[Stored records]
------------------------

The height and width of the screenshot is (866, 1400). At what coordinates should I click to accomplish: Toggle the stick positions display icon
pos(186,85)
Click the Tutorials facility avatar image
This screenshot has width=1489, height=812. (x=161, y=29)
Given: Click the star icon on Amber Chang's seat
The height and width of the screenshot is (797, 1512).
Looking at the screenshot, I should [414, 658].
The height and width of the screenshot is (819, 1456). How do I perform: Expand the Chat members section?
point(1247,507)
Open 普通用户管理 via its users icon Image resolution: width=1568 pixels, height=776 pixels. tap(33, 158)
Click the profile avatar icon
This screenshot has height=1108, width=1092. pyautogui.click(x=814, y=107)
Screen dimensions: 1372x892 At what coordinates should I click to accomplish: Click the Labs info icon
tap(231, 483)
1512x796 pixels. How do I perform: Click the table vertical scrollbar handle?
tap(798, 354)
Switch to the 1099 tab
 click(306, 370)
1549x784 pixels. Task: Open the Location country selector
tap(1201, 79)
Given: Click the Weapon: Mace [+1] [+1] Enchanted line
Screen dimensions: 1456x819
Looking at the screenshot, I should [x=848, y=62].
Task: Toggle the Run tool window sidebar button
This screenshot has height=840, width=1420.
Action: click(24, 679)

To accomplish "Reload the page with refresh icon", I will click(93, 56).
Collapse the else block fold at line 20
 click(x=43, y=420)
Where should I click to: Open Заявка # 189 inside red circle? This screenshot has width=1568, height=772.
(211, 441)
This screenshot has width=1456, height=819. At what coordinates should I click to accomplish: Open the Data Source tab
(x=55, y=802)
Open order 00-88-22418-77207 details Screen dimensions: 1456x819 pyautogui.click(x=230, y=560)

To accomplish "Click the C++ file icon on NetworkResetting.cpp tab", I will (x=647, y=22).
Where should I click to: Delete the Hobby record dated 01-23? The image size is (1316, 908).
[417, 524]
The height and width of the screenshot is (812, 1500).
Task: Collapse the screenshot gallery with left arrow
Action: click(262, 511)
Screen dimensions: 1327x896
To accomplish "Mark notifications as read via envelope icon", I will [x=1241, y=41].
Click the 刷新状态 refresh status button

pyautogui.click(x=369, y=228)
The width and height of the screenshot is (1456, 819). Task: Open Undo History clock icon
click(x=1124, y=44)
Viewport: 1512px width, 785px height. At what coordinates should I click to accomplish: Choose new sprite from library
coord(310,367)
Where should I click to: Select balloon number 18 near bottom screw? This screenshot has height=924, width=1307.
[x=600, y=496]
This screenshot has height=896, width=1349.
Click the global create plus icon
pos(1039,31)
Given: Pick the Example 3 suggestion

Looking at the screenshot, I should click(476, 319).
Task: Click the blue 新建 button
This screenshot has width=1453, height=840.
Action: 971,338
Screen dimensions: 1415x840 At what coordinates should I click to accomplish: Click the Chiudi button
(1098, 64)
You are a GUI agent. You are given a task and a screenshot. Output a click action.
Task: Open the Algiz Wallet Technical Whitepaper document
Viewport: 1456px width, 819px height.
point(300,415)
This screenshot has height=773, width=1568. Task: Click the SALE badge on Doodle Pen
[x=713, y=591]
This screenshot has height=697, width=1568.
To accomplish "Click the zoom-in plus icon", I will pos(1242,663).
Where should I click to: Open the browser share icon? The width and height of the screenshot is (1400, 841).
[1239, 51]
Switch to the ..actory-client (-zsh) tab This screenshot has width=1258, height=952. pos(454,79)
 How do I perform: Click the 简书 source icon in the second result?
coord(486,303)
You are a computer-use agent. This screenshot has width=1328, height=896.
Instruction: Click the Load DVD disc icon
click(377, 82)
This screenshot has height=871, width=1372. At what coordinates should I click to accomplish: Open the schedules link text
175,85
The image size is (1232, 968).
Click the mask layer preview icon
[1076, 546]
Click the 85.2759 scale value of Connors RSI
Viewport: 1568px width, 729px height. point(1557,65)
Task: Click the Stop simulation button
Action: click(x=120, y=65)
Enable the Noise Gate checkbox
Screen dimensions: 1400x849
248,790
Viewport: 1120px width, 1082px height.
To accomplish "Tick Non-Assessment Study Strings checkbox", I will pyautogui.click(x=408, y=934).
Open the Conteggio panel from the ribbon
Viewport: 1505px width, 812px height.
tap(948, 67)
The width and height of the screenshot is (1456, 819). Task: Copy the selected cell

------------------------

Please copy the lines in the records above between the one holding "Click the profile avatar icon" and the one holding "Given: Click the Weapon: Mace", inclusive, exactly and with no other line.

- **SOLUTION**:
Click the profile avatar icon
This screenshot has height=1108, width=1092. pyautogui.click(x=814, y=107)
Screen dimensions: 1372x892 At what coordinates should I click to accomplish: Click the Labs info icon
tap(231, 483)
1512x796 pixels. How do I perform: Click the table vertical scrollbar handle?
tap(798, 354)
Switch to the 1099 tab
 click(306, 370)
1549x784 pixels. Task: Open the Location country selector
tap(1201, 79)
Given: Click the Weapon: Mace [+1] [+1] Enchanted line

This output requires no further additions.